**Page excerpt:**
Post by Ranger Masaki Mizushima of Katmai National Park

As Lake Brooks and Naknek Lake freeze over during the Arctic’s cold winter, Brooks River continues to flow, its currents carrying wind-swept white spruce trees and icy sludge downriver.

However, beneath the truculent waters, Brooks River is alive with life. Small, translucent, orange-red salmon eggs jiggle within the protection of pebbles and sediments along the river’s bottom. Depending on when an individual sockeye spawned during the summer and fall seasons, newborn salmon will emerge from their fragile eggs in about four months’ time in January or February. At this stage they enter a second phase of life where they are known as alevin. This is an intriguing time when, although exterior to the egg, each newborn salmon remains attached to their yolks, the life source of edible sustenance in order to survive Mother Nature’s severe welcome to this world.

Although typically obscured within their pebble fortresses, alevin face the natural dangers of being on the bottom of the food chain. Rainbow trout and arctic char gluttonously devour eggs and alevin by the hundreds if not thousands. Red-breasted mergansers and common goldeneyes keep them surveying the waters above. Then there is the chance of an unexpected wader-covered foot or even a 500 pound bear paw crashing down on one’s home and crushing each newborn salmon to death.

If not eaten or crushed, suffocation may occur if an alevin’s gravelly home is out of reach to enough flowing water, obstructing oxygen from cycling into openings in the ground and streaming through each developing gill.

A sockeye salmon’s life begins fragile, challenging, and dangerous. This is only the beginning of such magnificent creatures, a mere season, with so much against them. Yet, the instinct and urge to grow, survive, and, ultimately, reproduce, is ingrained within their sockeye salmon genes – an impulse which will keep thousands upon thousands of them alive each year, returning only to die where each was born.

**Information shown:**
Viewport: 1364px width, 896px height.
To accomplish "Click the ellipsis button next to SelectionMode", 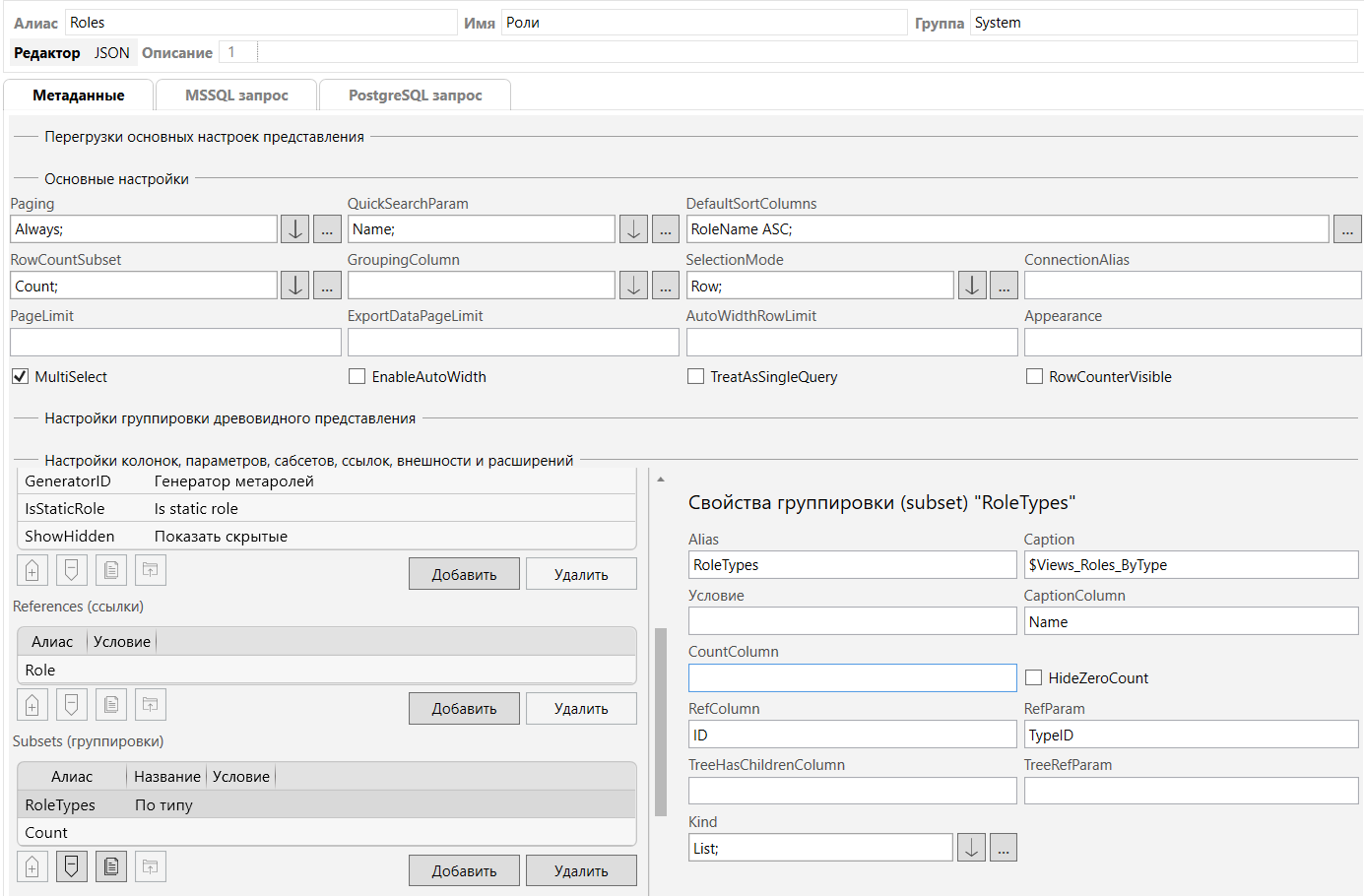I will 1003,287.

* * *

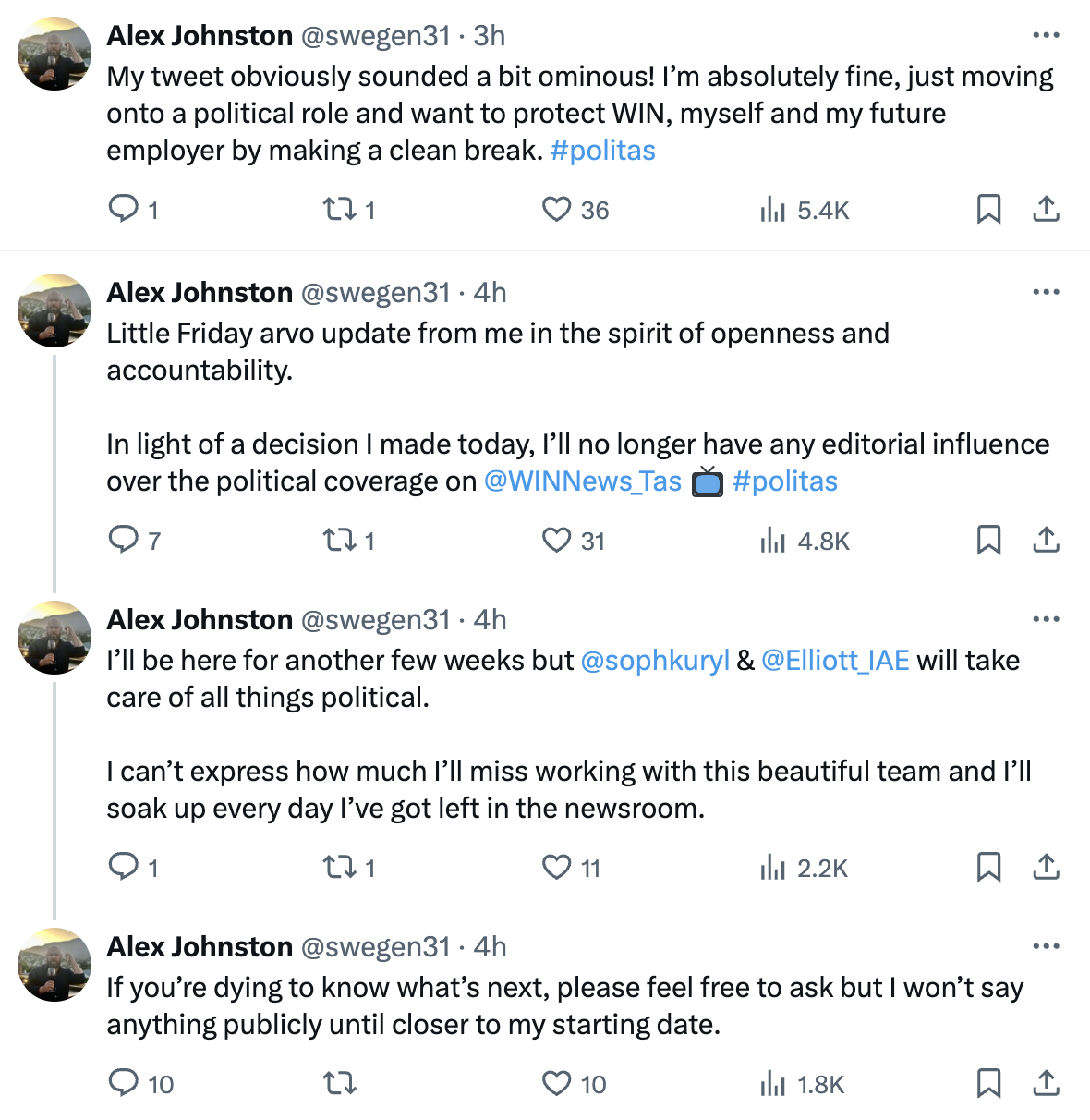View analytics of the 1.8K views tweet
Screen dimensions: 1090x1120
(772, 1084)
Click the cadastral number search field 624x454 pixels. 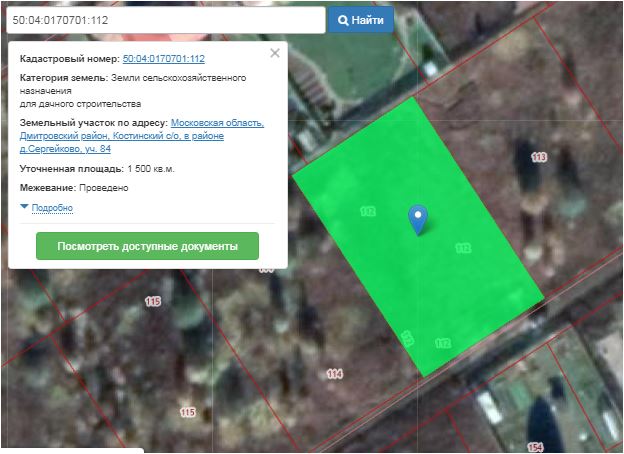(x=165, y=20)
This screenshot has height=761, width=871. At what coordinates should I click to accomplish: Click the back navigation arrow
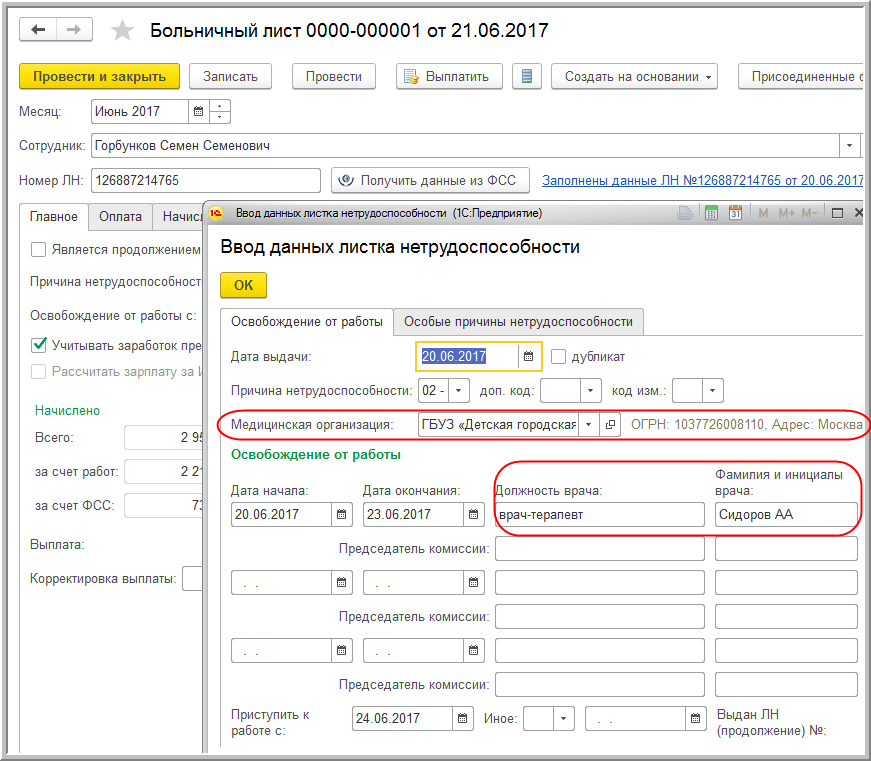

==

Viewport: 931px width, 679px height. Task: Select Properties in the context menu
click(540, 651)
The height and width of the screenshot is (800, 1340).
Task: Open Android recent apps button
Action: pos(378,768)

**Activity list:**
a) Rewrite the sockeye salmon post starting at "As Lake Brooks" and ending at "to this world.", and swap "Brooks River" for "the river".
b) Which lakes and rivers are named in the sockeye salmon post?
The records have nothing to do with what you're asked to do here.

**Outputs in order:**
a)
As Lake Brooks and Naknek Lake freeze over during the Arctic’s cold winter, the river continues to flow, its currents carrying wind-swept white spruce trees and icy sludge downriver.

However, beneath the truculent waters, the river is alive with life. Small, translucent, orange-red salmon eggs jiggle within the protection of pebbles and sediments along the river’s bottom. Depending on when an individual sockeye spawned during the summer and fall seasons, newborn salmon will emerge from their fragile eggs in about four months’ time in January or February. At this stage they enter a second phase of life where they are known as alevin. This is an intriguing time when, although exterior to the egg, each newborn salmon remains attached to their yolks, the life source of edible sustenance in order to survive Mother Nature’s severe welcome to this world.

b) Lake Brooks, Naknek Lake, Brooks River